In adults: As the disease is also common among the middle-aged and elderly individuals, research on the feasibility and effectiveness of the community case management strategy in these age groups is probably now overdue. Simplifying diagnosis at the community or household level, based on the presence of cough, volume and purulence of sputum, difficult breathing, increased respiratory rate and activity of the accessory muscles of respiration, pulse oximetry, etc. should be possible. This would allow initiating treatment with oral antibiotics such as co-trimoxazole, amoxicillin or a fluoroquinolone.

Way forward

Implementing available interventions and scaling-up: Reducing risk factors by implementing effective interventions, promoting research on more effective ways to implement them, improving case management, having a good system of monitoring, evaluation and supervision, ensuring local availability of essential drugs and supplies, especially the antibiotics, are the most effective ways of reducing morbidity and mortality from pneumonia in the community and first-level facility.

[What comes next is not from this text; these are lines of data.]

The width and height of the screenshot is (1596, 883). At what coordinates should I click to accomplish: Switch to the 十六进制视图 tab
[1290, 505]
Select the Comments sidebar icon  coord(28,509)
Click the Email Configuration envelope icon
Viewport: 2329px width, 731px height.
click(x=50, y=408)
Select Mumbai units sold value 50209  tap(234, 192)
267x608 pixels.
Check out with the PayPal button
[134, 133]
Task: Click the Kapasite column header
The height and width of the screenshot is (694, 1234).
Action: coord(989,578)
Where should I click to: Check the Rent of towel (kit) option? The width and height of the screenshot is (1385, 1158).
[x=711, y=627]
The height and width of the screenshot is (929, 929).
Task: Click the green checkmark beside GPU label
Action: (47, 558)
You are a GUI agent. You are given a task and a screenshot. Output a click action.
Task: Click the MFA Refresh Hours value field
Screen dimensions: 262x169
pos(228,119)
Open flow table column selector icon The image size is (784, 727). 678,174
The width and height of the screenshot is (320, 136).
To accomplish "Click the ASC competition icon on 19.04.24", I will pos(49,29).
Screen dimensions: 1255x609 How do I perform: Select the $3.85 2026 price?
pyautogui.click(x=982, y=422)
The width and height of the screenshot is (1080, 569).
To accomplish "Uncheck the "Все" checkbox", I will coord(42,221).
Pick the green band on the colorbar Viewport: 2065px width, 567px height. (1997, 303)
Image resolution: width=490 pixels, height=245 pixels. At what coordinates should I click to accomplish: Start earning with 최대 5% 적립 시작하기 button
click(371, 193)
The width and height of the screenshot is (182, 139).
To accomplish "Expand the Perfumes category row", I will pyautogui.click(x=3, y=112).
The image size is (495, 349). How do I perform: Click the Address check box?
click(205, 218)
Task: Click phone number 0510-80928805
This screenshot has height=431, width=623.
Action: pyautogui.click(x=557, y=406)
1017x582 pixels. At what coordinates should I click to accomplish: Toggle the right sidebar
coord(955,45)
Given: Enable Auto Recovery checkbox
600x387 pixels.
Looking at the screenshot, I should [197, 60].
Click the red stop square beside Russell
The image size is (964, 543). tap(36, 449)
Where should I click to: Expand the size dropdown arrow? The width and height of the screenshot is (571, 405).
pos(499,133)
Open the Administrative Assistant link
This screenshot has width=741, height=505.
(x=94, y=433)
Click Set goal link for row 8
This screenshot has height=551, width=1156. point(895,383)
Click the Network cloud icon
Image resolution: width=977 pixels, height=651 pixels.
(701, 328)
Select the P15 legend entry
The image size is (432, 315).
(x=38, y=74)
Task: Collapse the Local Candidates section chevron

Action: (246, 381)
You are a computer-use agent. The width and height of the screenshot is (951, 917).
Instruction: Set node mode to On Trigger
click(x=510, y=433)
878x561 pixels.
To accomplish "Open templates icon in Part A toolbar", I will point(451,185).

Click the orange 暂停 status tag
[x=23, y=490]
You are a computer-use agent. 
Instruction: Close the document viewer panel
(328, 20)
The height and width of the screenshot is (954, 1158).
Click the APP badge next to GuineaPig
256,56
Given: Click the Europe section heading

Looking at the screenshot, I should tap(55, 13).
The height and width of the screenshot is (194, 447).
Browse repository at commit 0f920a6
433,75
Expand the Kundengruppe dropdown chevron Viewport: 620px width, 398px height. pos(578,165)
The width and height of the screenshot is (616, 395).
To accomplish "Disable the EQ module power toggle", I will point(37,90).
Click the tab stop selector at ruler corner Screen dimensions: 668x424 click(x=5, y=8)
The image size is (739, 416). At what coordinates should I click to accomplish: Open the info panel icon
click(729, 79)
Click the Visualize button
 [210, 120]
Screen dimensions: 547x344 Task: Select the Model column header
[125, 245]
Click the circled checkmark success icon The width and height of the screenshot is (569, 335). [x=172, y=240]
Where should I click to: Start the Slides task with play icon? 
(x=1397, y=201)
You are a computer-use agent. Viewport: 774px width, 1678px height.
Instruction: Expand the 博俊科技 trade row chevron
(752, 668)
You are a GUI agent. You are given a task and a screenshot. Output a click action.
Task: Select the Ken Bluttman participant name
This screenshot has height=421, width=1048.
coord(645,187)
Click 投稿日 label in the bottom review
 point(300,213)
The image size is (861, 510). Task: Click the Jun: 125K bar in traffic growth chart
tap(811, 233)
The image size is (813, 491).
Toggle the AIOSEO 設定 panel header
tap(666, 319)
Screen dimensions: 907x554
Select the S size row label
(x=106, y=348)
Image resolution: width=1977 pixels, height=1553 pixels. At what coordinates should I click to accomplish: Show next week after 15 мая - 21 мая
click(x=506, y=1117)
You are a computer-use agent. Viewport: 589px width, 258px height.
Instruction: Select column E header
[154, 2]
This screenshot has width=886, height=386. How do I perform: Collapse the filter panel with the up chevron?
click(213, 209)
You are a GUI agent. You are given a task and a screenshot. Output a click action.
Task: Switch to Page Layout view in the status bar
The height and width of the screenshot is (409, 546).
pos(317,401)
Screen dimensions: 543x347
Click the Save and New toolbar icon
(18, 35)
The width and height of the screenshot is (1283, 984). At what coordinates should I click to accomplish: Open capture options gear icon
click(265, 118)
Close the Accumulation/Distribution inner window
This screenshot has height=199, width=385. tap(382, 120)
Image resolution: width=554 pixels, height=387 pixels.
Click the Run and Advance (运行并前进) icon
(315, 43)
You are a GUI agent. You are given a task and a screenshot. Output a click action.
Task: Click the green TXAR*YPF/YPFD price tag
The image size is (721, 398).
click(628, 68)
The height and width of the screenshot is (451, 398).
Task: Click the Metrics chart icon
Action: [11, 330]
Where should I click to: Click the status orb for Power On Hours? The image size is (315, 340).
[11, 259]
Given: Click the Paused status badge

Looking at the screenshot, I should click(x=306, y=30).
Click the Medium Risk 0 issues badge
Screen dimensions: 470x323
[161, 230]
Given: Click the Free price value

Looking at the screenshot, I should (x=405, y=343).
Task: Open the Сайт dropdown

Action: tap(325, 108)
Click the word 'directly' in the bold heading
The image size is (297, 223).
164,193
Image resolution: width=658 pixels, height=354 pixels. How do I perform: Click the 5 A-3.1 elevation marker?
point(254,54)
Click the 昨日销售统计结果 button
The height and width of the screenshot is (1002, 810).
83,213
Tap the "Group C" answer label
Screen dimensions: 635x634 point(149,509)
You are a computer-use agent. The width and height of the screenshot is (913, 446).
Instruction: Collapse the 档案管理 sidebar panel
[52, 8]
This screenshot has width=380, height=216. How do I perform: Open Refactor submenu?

Providing effective referral to patients with severe pneumonia who need oxygen, second-line antibiotics and other supportive management will assist further in reducing mortality due to pneumonia.

Integration: Integrating preventive interventions at the community level with effective case management in all age groups is likely to be more effective in reducing the disease burden. Modes of intervention for the prevention and control of pneumonia are not very different from those for acute diarrhoea. Both conditions mostly create the maximum health impact on similar age groups and respond to interventions aimed at health promotion, disease prevention and case management. These interventions require intensive social mobilization, a good system of surveillance at the community level, continuous monitoring and evaluation at regular intervals. Integrating the prevention and control of pneumonia with that of acute diarrhoea therefore becomes a rational and cost-effective approach.

Essential strategic elements: In seeking solution to this important public health problem in the Region, WHO-SEARO established in 2008 Regional Technical Advisory Group (RTAG) for the intensified integrated programme for the prevention and control of acute diarrhoea and respiratory infections which deliberated in April 2009 and made recommendations for a regional strategy comprising five specific points: Preventive interventions, Case management, Community mobilization and empowerment, Surveillance, research, monitoring and evaluation, and Mobilising national and international response.

Taking note of the Regional burden, the 63rd Regional Committee of the South-East Asia Region once again adopted the resolution on the co-ordinated approach to prevention and control of acute diarrhoea and respiratory infections in September 2010. Improved breastfeeding practices, appropriate complementary feeding, expanded immunization coverage, handwashing and respiratory hygiene, improved air and water quality at homes, improved community sanitation practices, and zinc supplements to children have been identified as the core preventive strategies81. These interventions have been shown to be effective both at the research and programmatic levels. Research now needs to come up with effective tools for scaling up these interventions and also for further strengthening of case management and referral, monitoring, and supervision system in a cost-effective manner.